At least [11, p.9-172] and [5] can be read to say that there might be a non­triv­ial prob­lem. The orig­i­nal rel­a­tivis­tic de­riva­tion of Stech, [43], men­tions the is­sue, but no ball­park is given. (It is how­ever noted that the spin-or­bit term might be sig­nif­i­cant for mag­netic tran­si­tions. The purely non­rel­a­tivis­tic analy­sis used here does not show such an ef­fect. The present au­thor sus­pects that the dif­fer­ence is that the rel­a­tivis­tic de­riva­tion of Stech in­her­ently as­sumes that the gauge prop­erty is valid. Surely there must be ways to do the rel­a­tivis­tic analy­sis such that, in say the elec­tric di­pole case, both the re­sults with and with­out com­mu­ta­tor are re­pro­duced.)
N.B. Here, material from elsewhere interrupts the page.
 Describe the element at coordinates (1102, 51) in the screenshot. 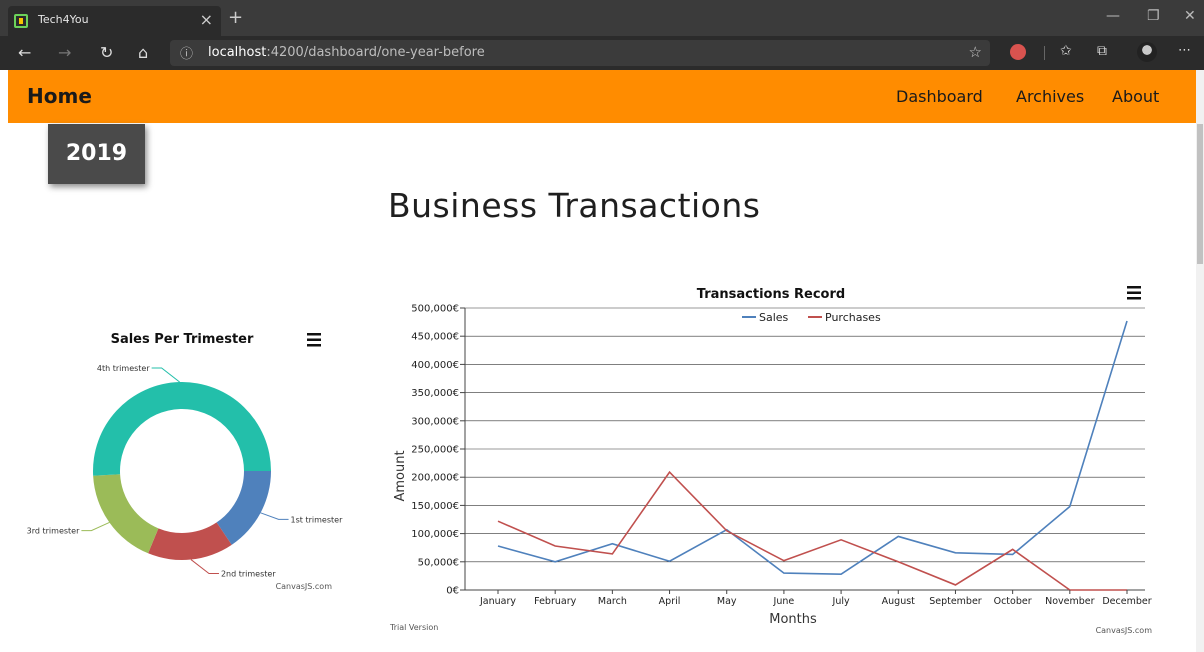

To be sure, the au­thor no longer be­lieves that this is a po­ten­tial ex­pla­na­tion why ${\rm {E}}1$ tran­si­tions are so much slower than the Weis­skopf es­ti­mate. The de­vi­a­tions in chap­ter 14.20.5 fig­ures 14.63 and 14.64 seem much too big and sys­tem­atic to be ex­plained by this mech­a­nism. And it does not seem to ad­dress the con­cerns about mixed tran­si­tions that are men­tioned there.